В подвале Розу продержали четыре дня, кормили сэндвичами и шоколадом с орехами. Ее не просто насиловали. На предплечье она показала след от ожога, размером с шиллинг: «Они гасили об меня не сигареты, как обычные изверги, – они гасили сигары».
Ее изуверски насиловали, били, резали и даже кусали. Шея ее была в синяках, похожих на огромные отпечатки пальцев, – Розу душили, она теряла сознание, – а на запястьях и лодыжках остались багровые окружья от веревок. Все тело – сплошная рана, но особо досталось известным местам. Слушать дальше я не мог.
Вначале от ужаса оцепенел, потом стало еще хуже. Меня замутило, я отставил чашку. Потом меня затрясло.
– Крис, ты побледнел, тебе нехорошо? – спросила Роза.
Я не мог выговорить ни слова. Представлял пережитый ею ужас, и сердце мое разрывалось.
Я не плакал с тех пор, как приехал в больницу и узнал, что уже поздно: брат мой умер.
Крупные неудержимые слезы скатывались по щекам и капали в чашку. Нелепо, но я был смят.

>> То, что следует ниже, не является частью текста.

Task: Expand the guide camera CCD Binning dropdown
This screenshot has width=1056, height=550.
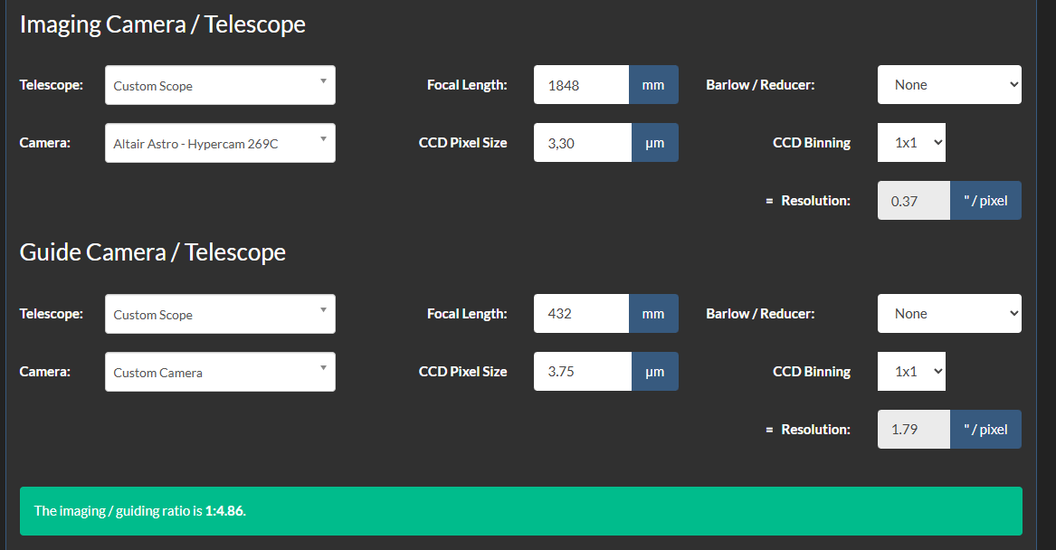Action: tap(911, 372)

Роза окинула меня долгим взглядом и смолкла. Затем подошла, обняла меня, и тогда я разрыдался, словно ее прикосновение высвободило все мучительное сострадание. Роза зашла за спинку кресла, наклонилась, щекой прижалась к моей щеке. Я чувствовал шелковистость ее густых волос, знакомый цветочный запах мыла, крема и духов. Материнское, сестринское объятие – я навсегда запомнил его восхитительную нежность. Не знаю, плакала она или нет. Щека ее была мокрой, но, может, от моих слез. Она еще крепче меня обняла и стала укачивать, приговаривая:
– Прости, Крис. Пожалуйста. Прости меня.
Потом еще долго я искал книги о психологических последствиях изнасилования. Хотелось понять, каково было Розе. В смысле, это невообразимо.
Удивительно, но я почти ничего не нашел, никакой информации. Связался с организацией «Женщины против насилия», но и там ничего не разъяснили. Думаю, мой пол возымел противоположное действие и меня сочли извращенцем. Потом я отыскал книгу, написанную девушкой, которую изнасиловали у священника в доме. Дважды прочел, но яснее не стало – Роза ведь не дочь священника.
24. После Большой Сволочи
Я просыпалась за полдень и плакала.
Я очень переживала, что довела Криса до слез. Вот уж не думала, что он такой впечатлительный. Я часто плачу от сочувствия, когда по телевизору передают новости про всякие несчастья, но, бывает, и от радости – например, когда смотрела свадьбу принцессы Анны или вот когда узнала, что Хуан Карлос стал испанским королем. Дело не в том, что я уж очень люблю королей и все такое, просто радуюсь за них. Возможно, я странная.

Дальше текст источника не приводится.